Generally, Veterinary Services contribute to the following steps of the food chain to help to reduce risks to animal health and public health. They may conduct inspections on-farm and in slaughterhouses, where they carry out ante-mortem and post-mortem inspections, to verify the health of the animals and the wholesomeness of the animal products, in accordance with OIE standards:

On farm

Through their presence on farms and collaboration with farmers, veterinarians play a key role in ensuring that animals are healthy and kept under good sanitary and hygienic conditions.

Prevention and control of animal diseases
Veterinary Services play an important role in surveillance, early detection and treatment of diseases in animals - in order to minimise foodborne pathogens from entering the food chain.

Veterinary Services also play a central role in ensuring the responsible and prudent use of veterinary medicinal products, including antimicrobial agents. This helps to minimise the likelihood of non-compliance regarding veterinary drug residues in food of animal origin and the development of antimicrobial resistance.

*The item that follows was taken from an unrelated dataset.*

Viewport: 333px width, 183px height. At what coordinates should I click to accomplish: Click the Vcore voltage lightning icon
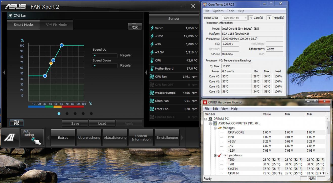click(152, 28)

The traceability of animals and animal products throughout the food production chain is crucial in the management of disease outbreaks and food safety incidents. Animal identification and traceability should be under the responsibility of the Veterinary Authority.

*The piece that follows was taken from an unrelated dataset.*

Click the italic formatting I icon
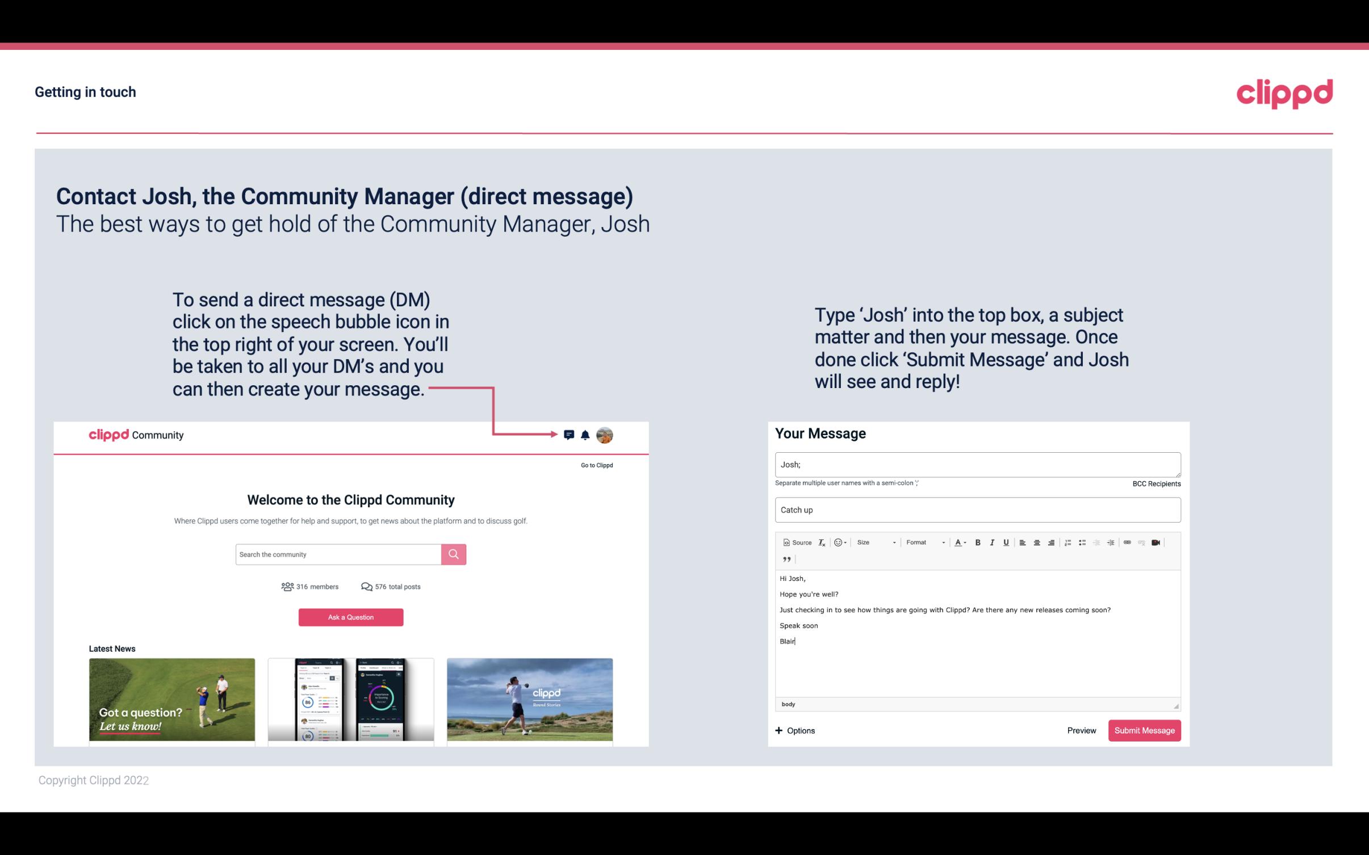 pos(990,542)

Slaughter, processing and distribution


In slaughterhouses

Veterinary Services play an important role in oversight of slaughterhouse activities to minimise foodborne risks to public health. Specially trained veterinarians oversee ante- and post-mortem meat inspections with the objective of controlling or reducing biological hazards of animal and public health importance; that is, they supervise the examination of both live animals and their carcasses to manage associated risks.


Processing and distribution

Veterinary Services may also be involved in oversight of control measures during processing and distribution of food of animal origin. They may also contribute in increasing the awareness of food producers, processors, and distributors in addressing animal production food safety. 




Crossing borders: The Veterinary Services’ key role in securing international trade

Veterinary Services play an important role in ensuring safe international trade of live animals and animal products based on OIE international Standards. Veterinary Authorities certify that food of animal origin complies with animal health and food safety requirements. The OIE Terrestrial Code provides models of veterinary certificates for international trade in live animals, hatching eggs and products of animal origin.

Other Competent Authorities may also be involved in providing assurances and certification of food of animal origin (for example, pasteurisation of milk products) for international trade.